The great megapixel race.
It seems like only yesterday the 1 megapixel $10,000. camera I owned was considered cutting edge. Yes, those two numbers are correct. I am astonished and amused by that figure. Technology moves at an incredible pace. It's jaw dropping when you look at something as complex as the International Space Station and remind yourself the command module used to land a man on the moon had a navigational computer with less processing power than a microwave oven.
When discussing pixels the one question that always comes up is how much is enough? It's a very good question. My answer is always, "It depends". To help explain my take on the debate I should tell you about a few of the cameras I own and rent.
Though I have shot on a couple dozen different cameras over the years these days 90 percent of my work is done with 35mm cameras. The remaining 10 percent of my work is for commercial clients requiring very large image reproduction. Specialized medium format systems are used to capture these images.
My current workhorse camera is a Nikon D800 DSLR. It is a full frame 36 megapixel 35mm camera. An absolute joy to use and by far the finest all around shooter I have ever owned. 8 years ago I could only dream of 36 megapixels in a 35mm format. Pixel rich sensors like this were reserved for ultra expensive medium format camera gear. Back then I was more than happy with 12 megapixels in my old Nikon Dx2 35mm camera. For almost any job I point it at, the D800 can produce stunning image quality.

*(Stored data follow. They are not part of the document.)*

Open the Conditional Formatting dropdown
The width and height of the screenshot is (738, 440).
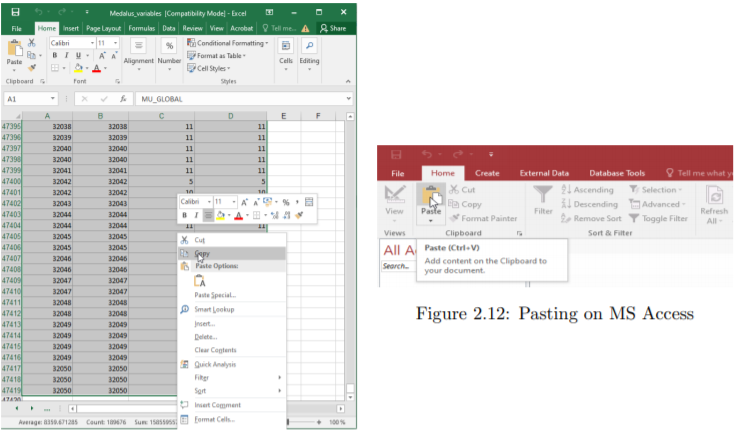[228, 43]
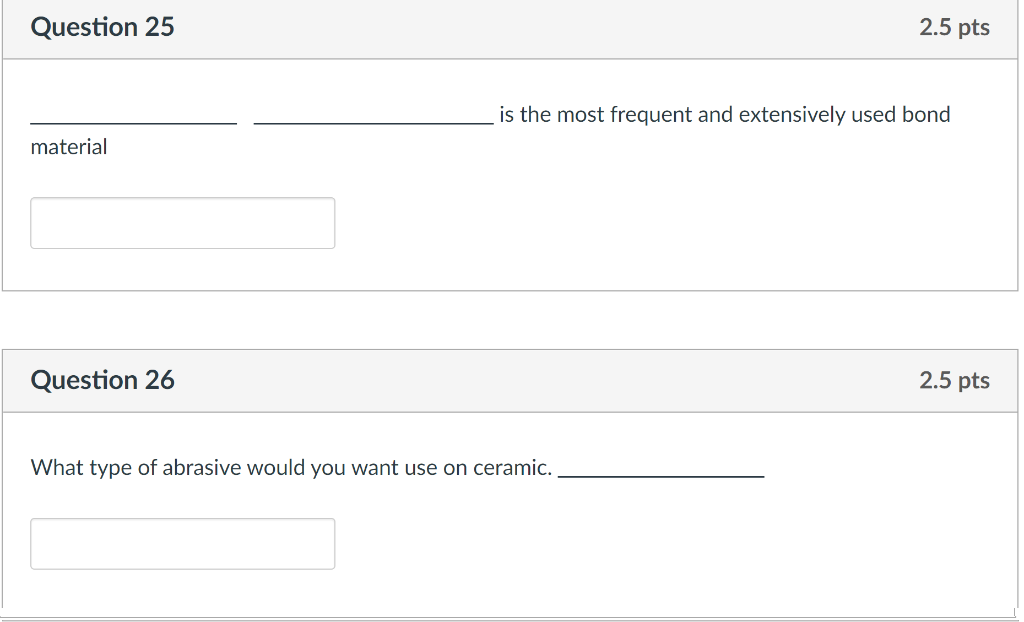This screenshot has width=1024, height=622.
Task: Click the word "What" in Question 26
Action: pyautogui.click(x=57, y=468)
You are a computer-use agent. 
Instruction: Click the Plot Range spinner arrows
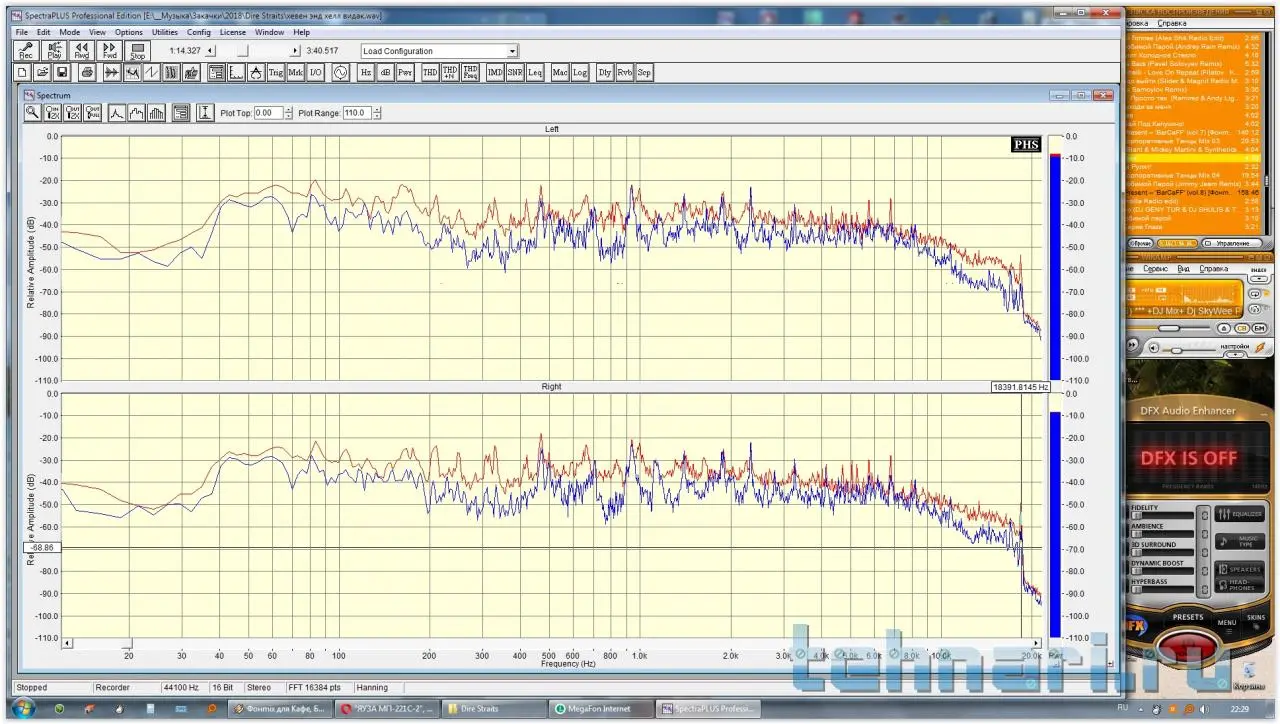[376, 113]
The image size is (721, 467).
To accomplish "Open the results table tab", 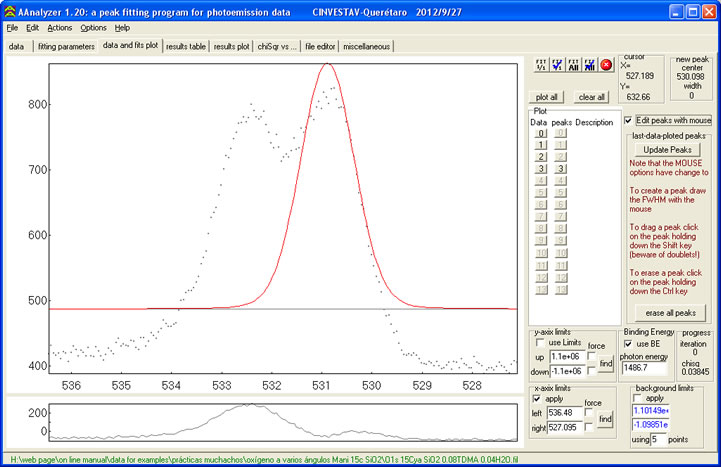I will [x=185, y=46].
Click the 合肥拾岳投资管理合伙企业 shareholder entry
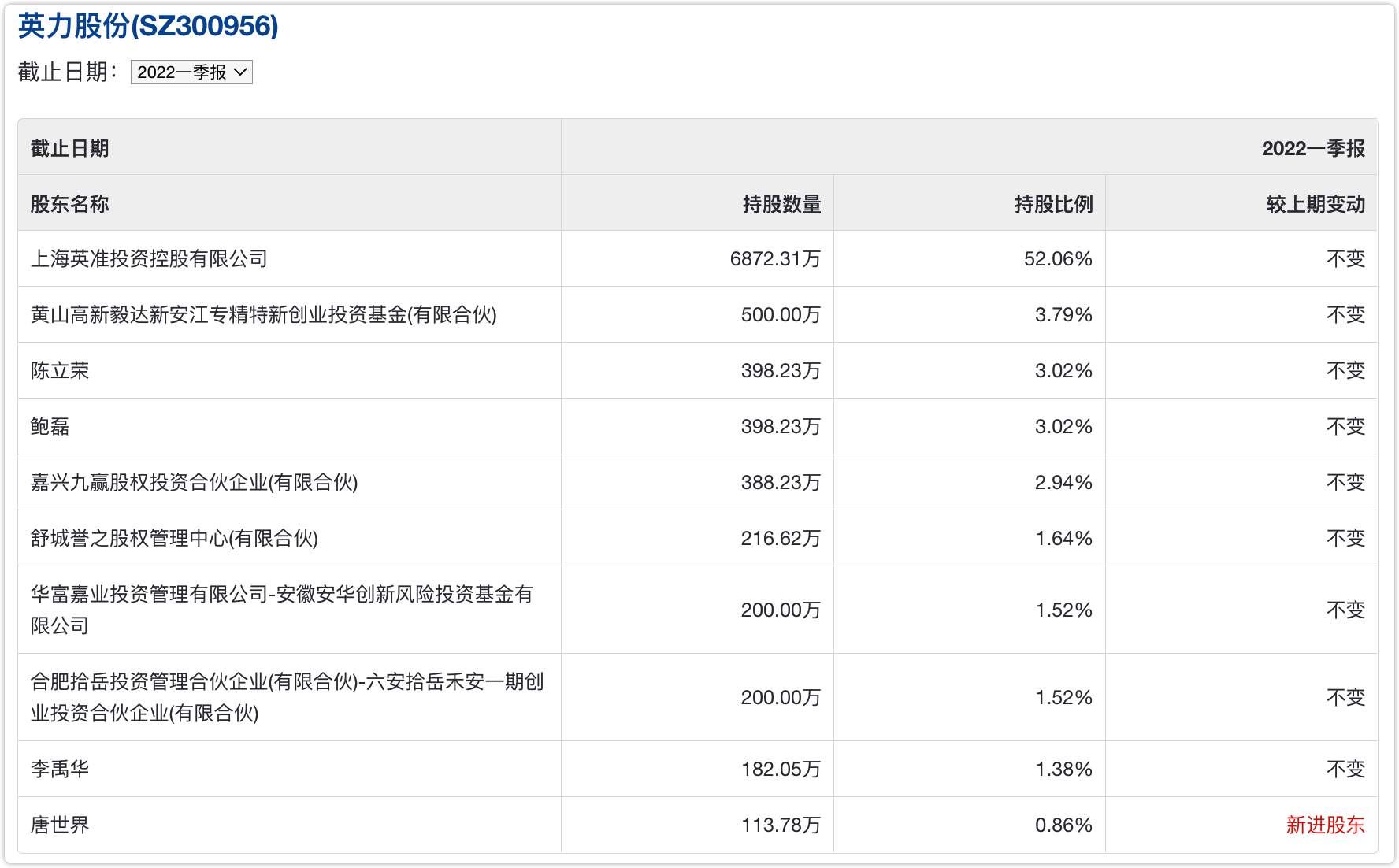Viewport: 1399px width, 868px height. click(x=287, y=696)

The Nikon D700 is often seen slung around my neck and is another excellent all around shooter. This camera tops out at 12 megapixels. The fact that it is only 12 megapixels may raise a few eyebrows for some but it is more than adequate. Many of my clients require images exclusively for electronic use. I'm going to be throwing out a lot of that 36 megapixel information for a job such as this using my D800. The RAW files can be as large as. 75MB. Working with multiple images of this size in Photoshop at one time can put a serious strain on a laptop. Though knocking these images down to a working file size for electronic delivery is easily automated in Photoshop, converting 500-1000 images per job is an extra step and time better spent editing. For me, 12 megapixels is a great compromise for quality, image size and low light sensitivity when delivering files for electronic display.
The Nikon D80 is a 10 megapixel camera. Though it was introduced in 2006 and considered a dinosaur by today's standards, it is my go to camera for our open air green screen photo booth business. The photo booth will print images up to 5"x 7" and anything larger than 10 megapixels is not only wasted resolution, It slows down processing of the image. Slow in the photo booth business is bad for business. Another advantage of the D80 is that the camera is inexpensive and easily available on the secondary market.

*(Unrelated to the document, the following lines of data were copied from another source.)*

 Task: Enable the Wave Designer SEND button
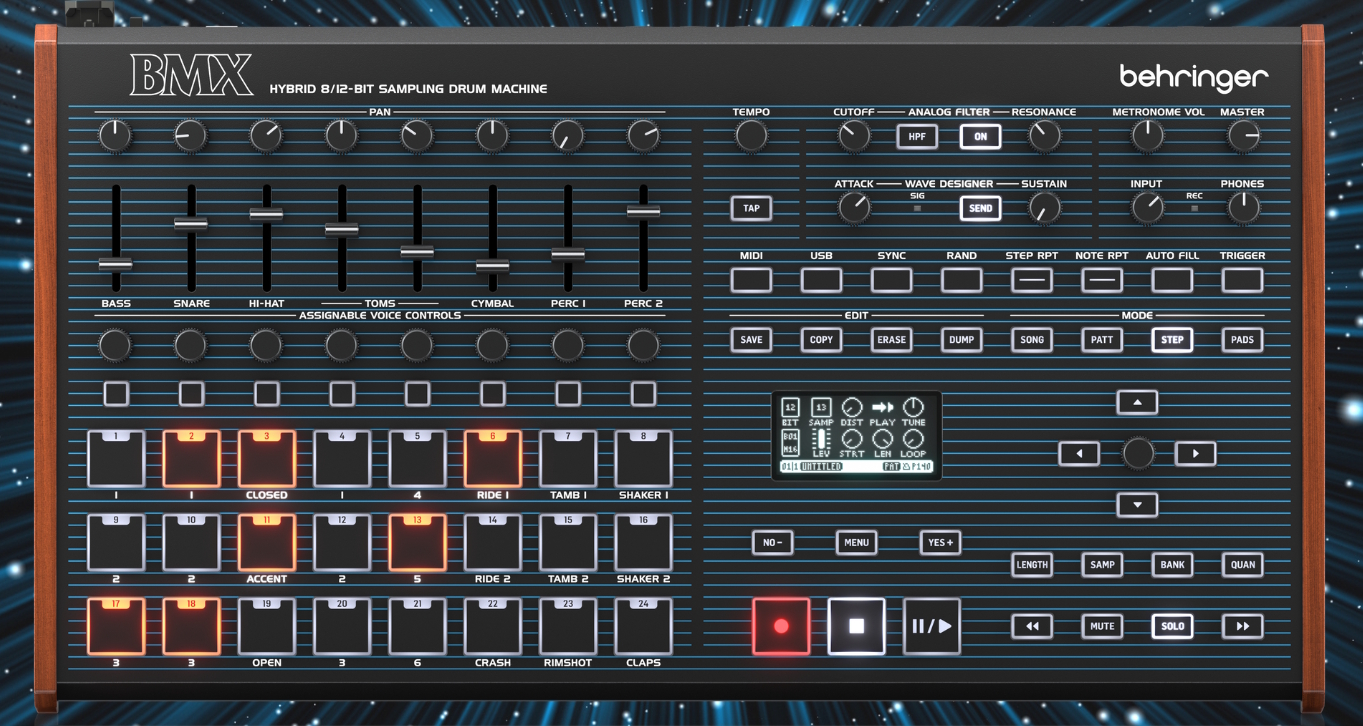(x=980, y=208)
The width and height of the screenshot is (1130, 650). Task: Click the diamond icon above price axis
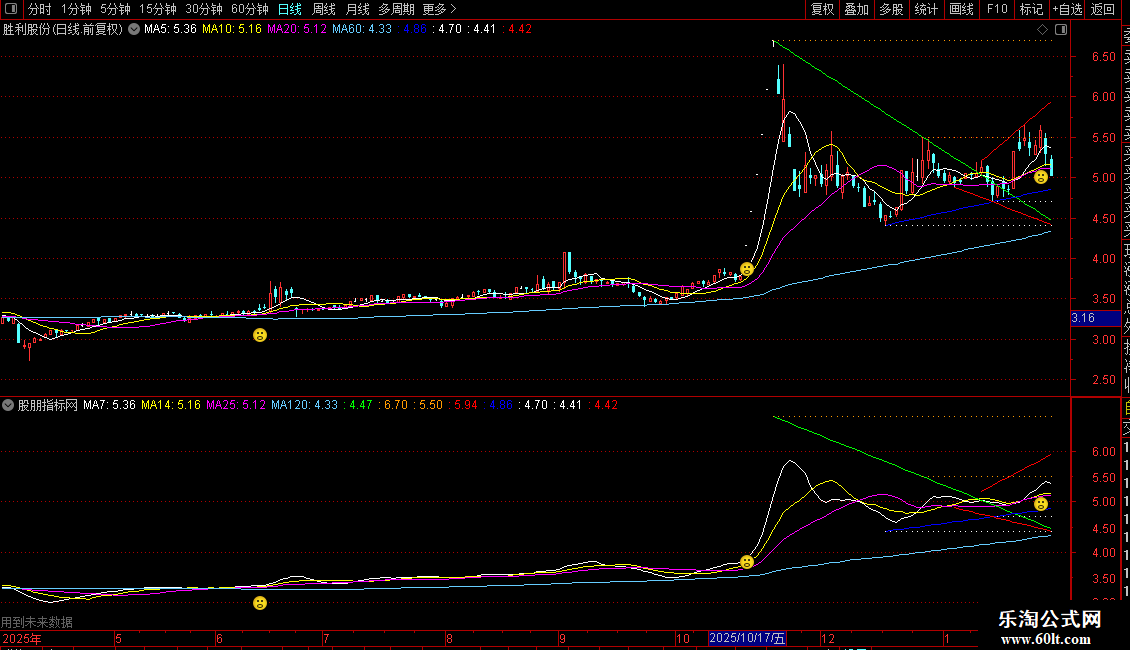[1043, 30]
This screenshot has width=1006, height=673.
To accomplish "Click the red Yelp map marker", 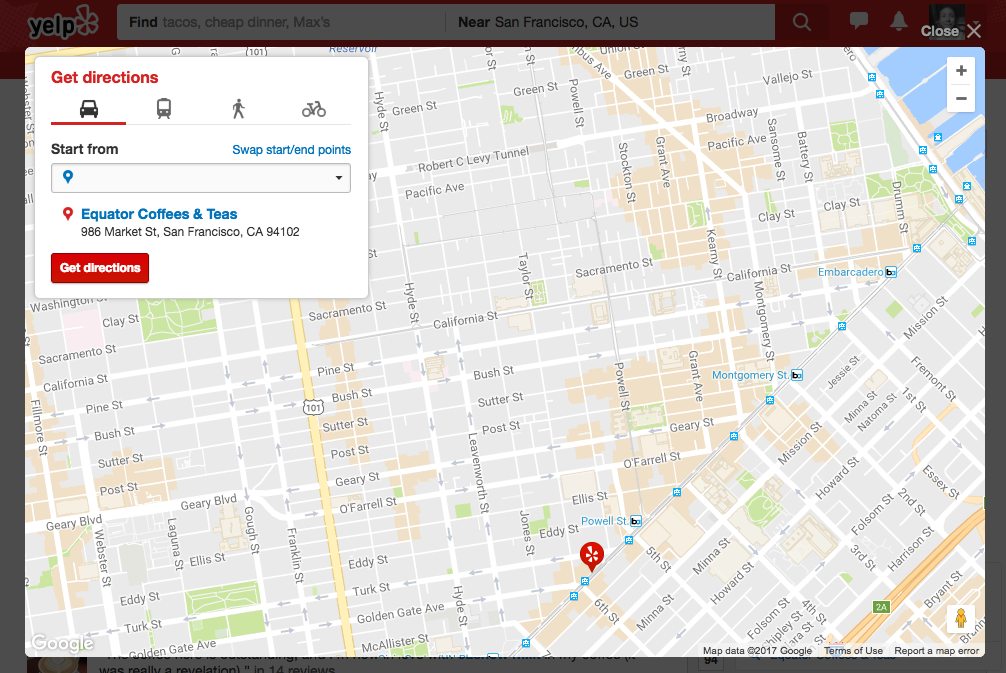I will pos(592,556).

For my commercial clients that need the highest resolution and color reproduction nothing comes close to the image quality of the Phase One medium format digital camera system. At 80 megapixels this camera produces stunning images with file sizes that can bring even a fast computer to it's knees. With a price tag rivaling the cost of a Mercedes, this system is rented as needed.
What can get lost in the numbers game is pixel size. It is not only the number of pixels but also the size. Larger pixels can capture more light and can provide better color reproduction. The diagram to the right shows the extra real estate available for increased pixel size on a 645 medium format sensor vs. a full frame 35mm sensor and a APS-C sensor. The majority of you are shooting with cameras utilizing a APS-C sensor. These sensors are now being produced as large as 24 megapixels. Spreading that 24 megapixels across a 645 medium format sensor gives you an idea of the size pixels available in medium format sensors. There are 20 megapixel medium format cameras that will produce images of a quality beyond the same megapixel configuration of a 35mm full frame sensor.
The megapixel race will continue as technology races forward. Higher resolution sensors with quality color reproduction are the Holy Grail. The bottom line is creativity. Thoughtful composition and emotional impact has always trumped technology and it always will. Grab a camera, any camera, and let the pixels fall where they may.